Tarea escrita A
Según el texto para leer, ¿con qué nombre se conoce en la liturgia de la Iglesia el tercer domingo de Adviento?
Tarea escrita B
Reproduce el fragmento del texto para leer que va desde "Mira que yo" hasta "mayor que él.", ambos incluidos.

Texto para leer
==================================================

Evangelio (Mt 11,2-11)


Entretanto Juan, que en la cárcel había tenido noticia de las obras de Cristo, envió a preguntarle por mediación de sus discípulos:


— ¿Eres tú el que va a venir, o esperamos a otro?


Y Jesús les respondió:


— Id y anunciadle a Juan lo que estáis viendo y oyendo: los ciegos ven y los cojos andan, los leprosos quedan limpios y los sordos oyen, los muertos resucitan y a los pobres se les anuncia el Evangelio. Y bienaventurado el que no se escandalice de mí.


Cuando ellos se fueron, Jesús se puso a hablar de Juan a la multitud:


— ¿Qué salisteis a ver en el desierto? ¿Una caña sacudida por el viento? Entonces, ¿qué salisteis a ver? ¿A un hombre vestido con finos ropajes? Daos cuenta de que los que llevan finos ropajes se encuentran en los palacios reales. Entonces, ¿qué salisteis a ver? ¿A un profeta? Sí, os lo aseguro, y más que un profeta. Éste es de quien está escrito:


Mira que yo envío a mi mensajero delante de ti,


para que vaya preparándote el camino.


En verdad os digo que no ha surgido entre los nacidos de mujer nadie mayor que Juan el Bautista; pero el más pequeño en el Reino de los Cielos es mayor que él.


ALEGRAOS SIEMPRE en el Señor; os lo repito, alegraos. El Señor está cerca» (Fil 4,4-5). En la liturgia de la Iglesia, el tercer domingo de Adviento es conocido como domingo «gaudete» o «de la alegría», y se nos invita a reflexionar sobre la causa de nuestro gozo. Todos, en lo más profundo de nuestra alma, ansiamos ser felices. Sin embargo, en ocasiones buscamos esa alegría solo en aspectos parciales de nuestra vida: en poseer ciertos bienes materiales, en el reconocimiento social que recibimos, en adquirir algún tipo de cualidad o en una serena vida familiar. Todo esto es bueno, sin duda, pero san Pablo nos recuerda que esas alegrías solo llegan a su plenitud cuando están enraizadas en la felicidad que nos regala Jesús: «Alegraos siempre en el Señor».


El profeta Isaías, por su parte, invita con fuerza a su pueblo a vivir con alegría, a pesar de las asechanzas de sus enemigos o de las numerosas veces que se ha alejado de su Dios: «Que el desierto y la tierra árida se alegren, que se goce la estepa y florezca como las azucenas» (Is 35,1). También nosotros, incluso cuando se insinúan las tentaciones o cuando estamos cansados, podemos conservar esa alegría en el fondo de nuestros corazones. Y esta posibilidad, gracias a la cercanía de Cristo, es lo que celebramos en Navidad.

==================================================

Extracto de datos

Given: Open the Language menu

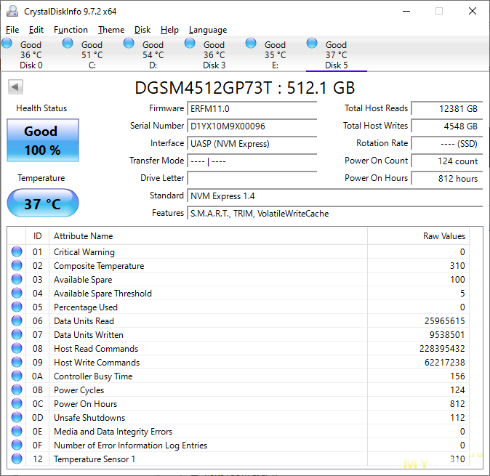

==================================================

Respuesta A
Se conoce como domingo «gaudete» o «de la alegría».

Respuesta B
Mira que yo envío a mi mensajero delante de ti,


para que vaya preparándote el camino.


En verdad os digo que no ha surgido entre los nacidos de mujer nadie mayor que Juan el Bautista; pero el más pequeño en el Reino de los Cielos es mayor que él.